Readers love your work because they see that you are willing to put in the time and effort into writing something great for them. So take it slow but steady!
So with those 4 steps in mind…
The amount of drafts made is really up to the author themself because this stage is made for them to experiment and explore. But when you find what it is you are looking for—even if you don't know what that is—you'll feel it and be proud, because it's yours. Don't rush, you'll get there.
(And don't forget your map!)
There is no perfect way to write a book.
What's important is that you write your story and make it the best you can.
And don't forget to have fun!
No one knows how many drafts are needed to write a good book because there are so many parts of the writing process which need multiple revisions and rewrites. Also, no two people write in the same way, so there really isn't one perfect number.
The number of drafts you need depends on your own writing style and preferences as well as what type of book you are trying to write. For example, a fantasy novel will have different requirements from fiction or nonfiction books.
Writing doesn't always come naturally for everyone. It takes a lot of practice to get good at it. Everyone's writing style is different, which means that everyone writes in their own unique way.
You may need to write your book multiple times before you are happy with the result. At this stage, there is no right or wrong number of drafts for you to do. Just make sure that you take your time to get it right.

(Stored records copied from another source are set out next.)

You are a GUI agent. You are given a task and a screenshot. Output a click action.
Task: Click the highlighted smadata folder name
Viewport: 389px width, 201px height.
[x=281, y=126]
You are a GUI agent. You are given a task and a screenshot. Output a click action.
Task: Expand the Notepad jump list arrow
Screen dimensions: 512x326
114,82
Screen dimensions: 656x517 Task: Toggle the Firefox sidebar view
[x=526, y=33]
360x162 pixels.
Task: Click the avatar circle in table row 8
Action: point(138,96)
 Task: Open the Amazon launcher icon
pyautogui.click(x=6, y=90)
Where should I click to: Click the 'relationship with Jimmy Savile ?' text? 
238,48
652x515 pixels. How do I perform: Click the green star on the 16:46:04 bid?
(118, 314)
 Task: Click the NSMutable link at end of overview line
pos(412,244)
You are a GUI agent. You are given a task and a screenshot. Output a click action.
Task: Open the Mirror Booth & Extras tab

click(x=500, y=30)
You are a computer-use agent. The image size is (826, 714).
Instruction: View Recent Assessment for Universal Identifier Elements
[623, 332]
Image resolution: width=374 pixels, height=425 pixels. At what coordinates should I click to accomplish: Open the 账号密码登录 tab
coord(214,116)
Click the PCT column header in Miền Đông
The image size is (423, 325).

Although there isn't a perfect number of drafts for writing a good book, here are some things that you may need to do:
Write as many drafts as you need until you think the story is ready. For example, if your first draft is just an idea in your head then it may need a lot of work.

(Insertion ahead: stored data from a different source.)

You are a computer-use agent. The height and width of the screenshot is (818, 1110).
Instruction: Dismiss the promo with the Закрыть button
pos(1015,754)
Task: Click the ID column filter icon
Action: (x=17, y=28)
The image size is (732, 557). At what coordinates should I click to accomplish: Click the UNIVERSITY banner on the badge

Keep revising your book until you are happy with the outcome. Don't rush this stage because this is when it gets exciting!
Change your writing style in each draft to reflect who you are as an author. For example, if you write young adult fiction then your book will have more YA-friendly language, and the same goes for fantasy novels.
These are tips that I've found helpful when writing my own books and reading about how other people write their books, and I think could be useful for other writers as well. It's not definitive by any means; there might even be better ways out there! So please: don't copy the advice in this article, but use it as a guideline (or a map) and find your own writing style.
These are my tips for you if you want to write a book!
If you enjoyed reading it and think other people might too, consider sharing the link on social media or with friends! Please let me know if you have any questions or comments about writing.